Ņikita Kovaļonoks

Personal information
- Date of birth: 2 July 1995 (age 31)
- Place of birth: Rīga, Latvia
- Height: 1.95 m (6 ft 5 in)
- Position: Forward

Team information
- Current team: Dordoi Bishkek
- Number: 47

Senior career*
- Years: Team / Apps / (Gls)
- 0000–2013: Skonto FC / 0 / (0)
- 2013–2014: ADO Den Haag / 0 / (0)
- 2014–2015: VUC
- 2015–2016: VFC Plauen / 17 / (1)
- 2016–2017: FK RFS / 6 / (0)
- 2018–2019: FK Metta / 29 / (1)
- 2019–2020: FK Dinamo Rīga / 10 / (7)
- 2020–2021: Stomil Olsztyn / 5 / (0)
- 2021: FK Dinamo Rīga / 10 / (0)
- 2021: Lincoln Red Imps / 0 / (0)
- 2021–2022: FK Dinamo Rīga / 10 / (0)
- 2022–2023: Città di Teramo
- 2023: Nissa
- 2024: Nuova Sondrio
- 2024–: Dordoi Bishkek

= Ņikita Kovaļonoks =

Latvian footballer

Ņikita Kovaļonoks (born 2 July 1995) is a Latvian professional footballer who plays as a forward for Kyrgyz club Dordoi Bishkek.

==Career==

On 26 May 2013, after Kovaļonoks was substituted off during a Skonto reserve game, his father almost got into a fistfight with the head coach.

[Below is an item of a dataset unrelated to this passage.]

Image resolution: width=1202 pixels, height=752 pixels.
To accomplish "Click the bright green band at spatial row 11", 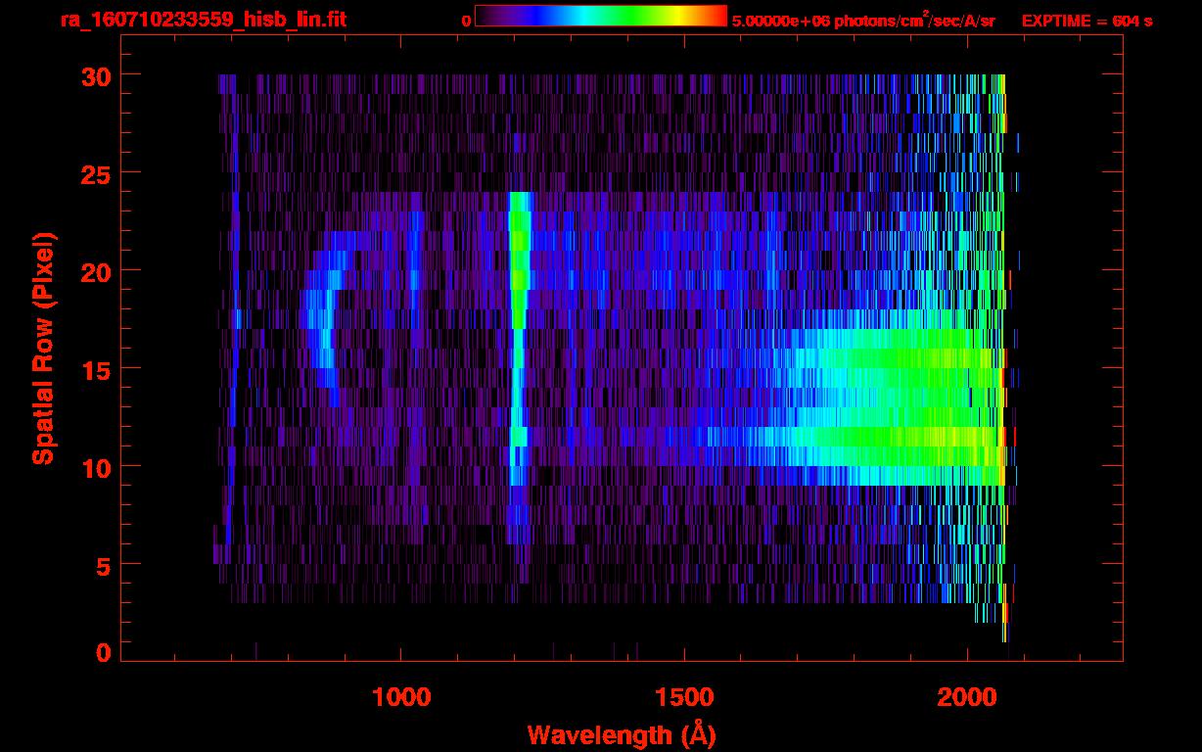I will pyautogui.click(x=881, y=436).
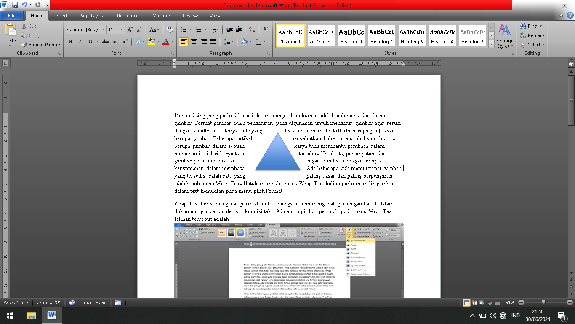Viewport: 575px width, 324px height.
Task: Apply strikethrough formatting
Action: point(105,41)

In 2013, after trialing for Dutch top flight clubs Vitesse, Ajax, and NAC Breda, he signed for another Eredivisie, ADO Den Haag, playing for their youth teams before joining Dutch lower league side VUC.

In 2015, Kovaļonoks signed for VFC Plauen in the NOFV-Oberliga Süd, the fifth tier of German football.

In 2020, he signed for Polish second division outfit Stomil Olsztyn after playing for FK Dinamo Rīga in the Latvian second division.

In July 2021, he joined Gibraltar National League side Lincoln Red Imps, making his debut on 6 July 2021 in the 2021–22 UEFA Champions League qualifying match against CS Fola Esch.